Data teams can then track success of a data product based on usage metric(s), meaning 1) a data product is accessed and there is an increase in use over time, and 2) used by a substantial percentage of the target audience.
Now there will be times when a quick win is needed or an urgent ask comes up. To build trust with the business and depending on the complexity, they should be prioritized and built quickly. But the rest of the time, use the design process to ensure what is being built will actually be useful for the target audience.
At a high level the mid-century inspired design process steps are as follows
Discovery: observe the current state then define the problem to address
Metrics: determine the essential metrics to address the problem, including plain language definitions
Prototyping: build the interface and test with users to determine gaps, keep iterating and remember not everything needs to be a dashboard
Data: identifying if the data exists or if a process needs to be implemented to capture the data
Development: build the data and interface layers, automate as much as possible
Validation: test internally to ensure data is complete and accurate + test with end users to confirm it successfully addresses
Productionalize: move to a production environment, host kick of event, provide initial support to users
Considered this a general guideline, non-linear process. It is best to always start with the problem but there may be times when you start on step 3 or 4 the circle back to step 2.
Looking at a use case for a new startup looking to understand if their marketing efforts are having an impact on sales.

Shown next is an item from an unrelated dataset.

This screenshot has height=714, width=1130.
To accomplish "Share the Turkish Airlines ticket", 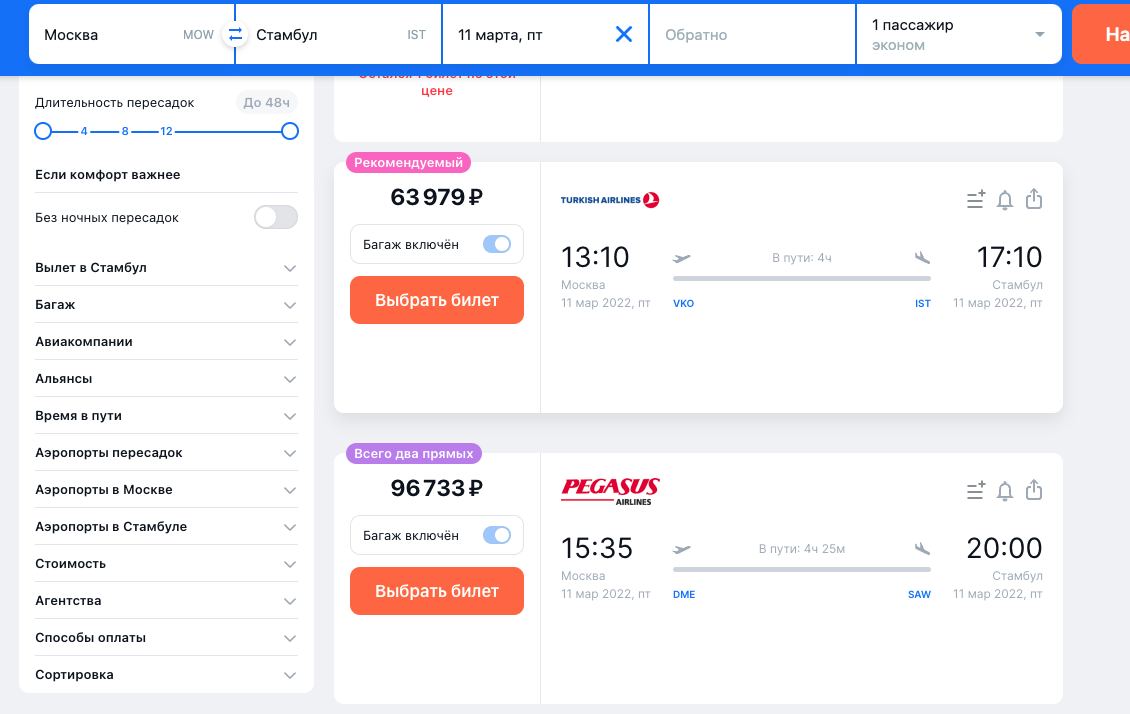I will point(1034,199).
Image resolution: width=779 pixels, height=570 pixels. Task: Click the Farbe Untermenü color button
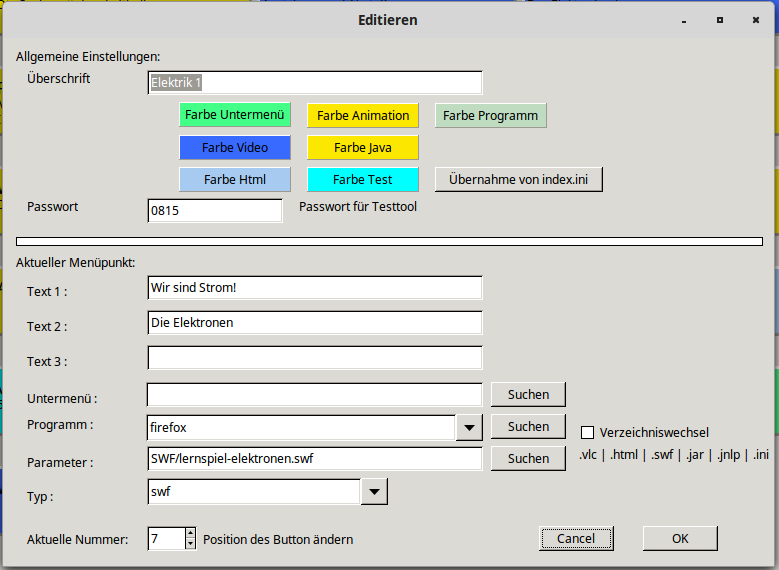click(x=235, y=115)
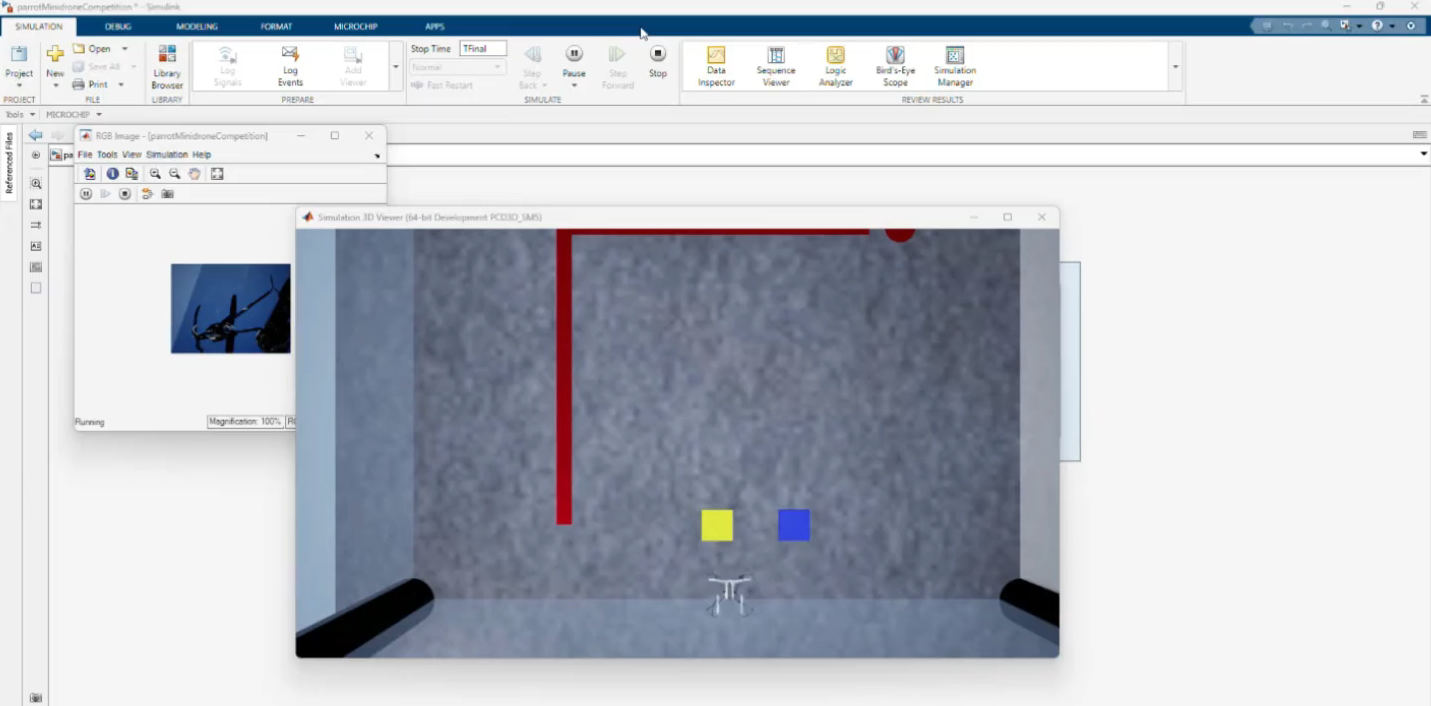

There would be discussions with the founders and sales teams to understand what the current issue in seeing the data is.
Identify the key metrics that will address the problem statement.
Prototype the end view, in this case it is a dashboard that highlights the key metrics, sales channels, geographic penetration and lead to sale velocity.
Track down if the data exists, determine what processes need to be adjusted or created. Then how sophisticated the data environment setup will be depends on funding and scale needed. This might be a case of automating data into cloud based sheets.
Next automate as many steps as possible via scripts to build the data pipeline. Then create the interface layer, using a cloud based dashboard platform.
Conduct internal testing within development team to confirm data is complete and accurate. Show to business to see if they also believe the information is complete.
Then move to a technical production environment but also have a kick off event with founders and sales team showing how to use the new dashboard, where the data is coming from, what problem this solves, and answer any questions.
Keep an open mind throughout the process. Consider time, determine quick wins, then always iterate and build. There is no perfect data product to meet everyone needs, but there is a path using the design process to start to fill those gaps to make the operational business successful. And remember this is a guideline, not a hard linear path. Take what you need on one project and leave what you don’t on another.